Who I Am And Why I Write?

Maria Barbal

Maria Barbal (Tremp, 1949). Born in the region of Pallars Jussà, she moved to Barcelona in the mid-sixties –in what she calls "a cultural migration"– and graduated with an Arts degree from the University of Barcelona. She first became known as a writer with Pedra de tartera (Mountain Scree - 1984), which won the Joaquim Ruyra prize in 1984, among other major awards. Her other works include Càmfora (Camphor - 1992) winner of the National Catalan Literature Prize 1993, awarded by the Catalan government, Carrer Bolívia (Bolívia Street - 2000), Bella edat (Beautiful Age - 2003) and País íntim (Intimate Country - 2005). The clarity with which she writes of human relations and the effects of time on one's life experiences has earned her critical acclaim and a wide readership.

I am a woman. I was born in Tremp so they call me "Trempolina". I spent my childhood and early adolescence in the Pallars region. Hundreds of days in Jussà and hundreds of hours in Sobirà.

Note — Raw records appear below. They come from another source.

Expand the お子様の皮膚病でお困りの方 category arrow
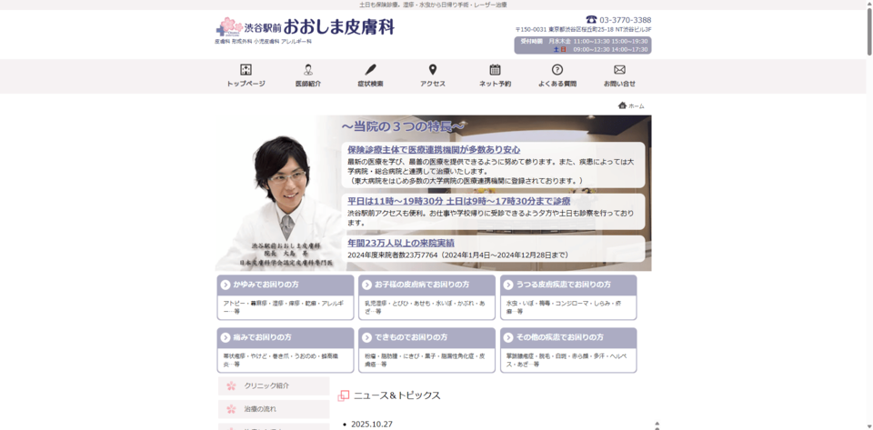Screen dimensions: 873x430 click(366, 285)

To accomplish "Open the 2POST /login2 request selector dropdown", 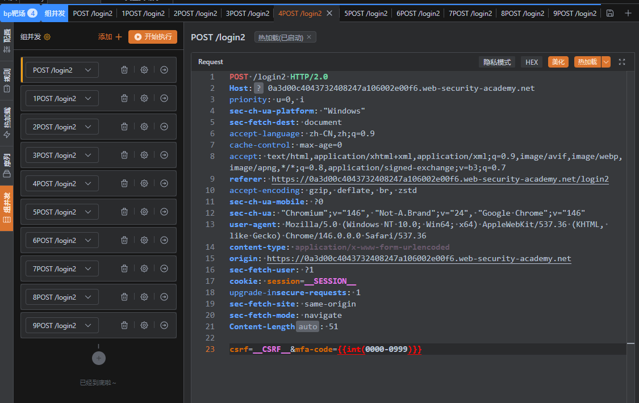I will (62, 127).
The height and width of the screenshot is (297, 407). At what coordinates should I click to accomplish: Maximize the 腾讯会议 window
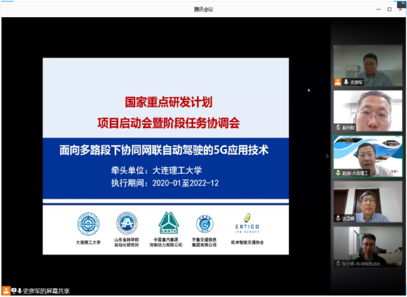[x=389, y=9]
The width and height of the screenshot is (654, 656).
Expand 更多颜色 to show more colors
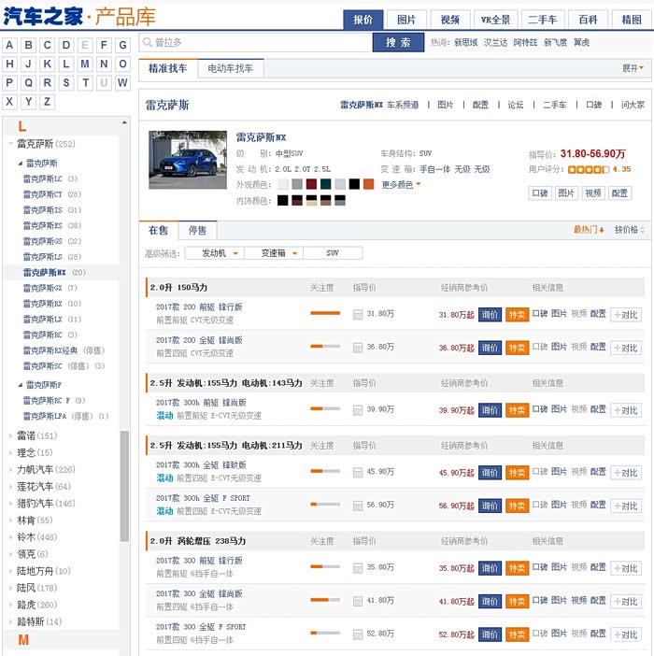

My parents gave me what they were unable to have themselves: an education from an early age, but that was in the 1950s, the schools breathed submission and Catalan was ignored. Again, unlike my parents, I wasn't bothered by any necessary work that wasn't studying. My brother and I, like most kids from Tremp, learned to swim in the Sant Antoni reservoir. I'm speaking about holiday time, but the best holidays we had were in the early years, in the Àssua Valley, in my godmother's house when there were still cultivated fields and livestock to be taken out. Not far away from home, as if it were an effortless game, I learned the tasks of summer. Reaping, binding the sheaves, threshing ? It was the end of an epoch which, when I was twelve years old, had already finished for my mother's family with the great flow of people going from the mountains to the cities.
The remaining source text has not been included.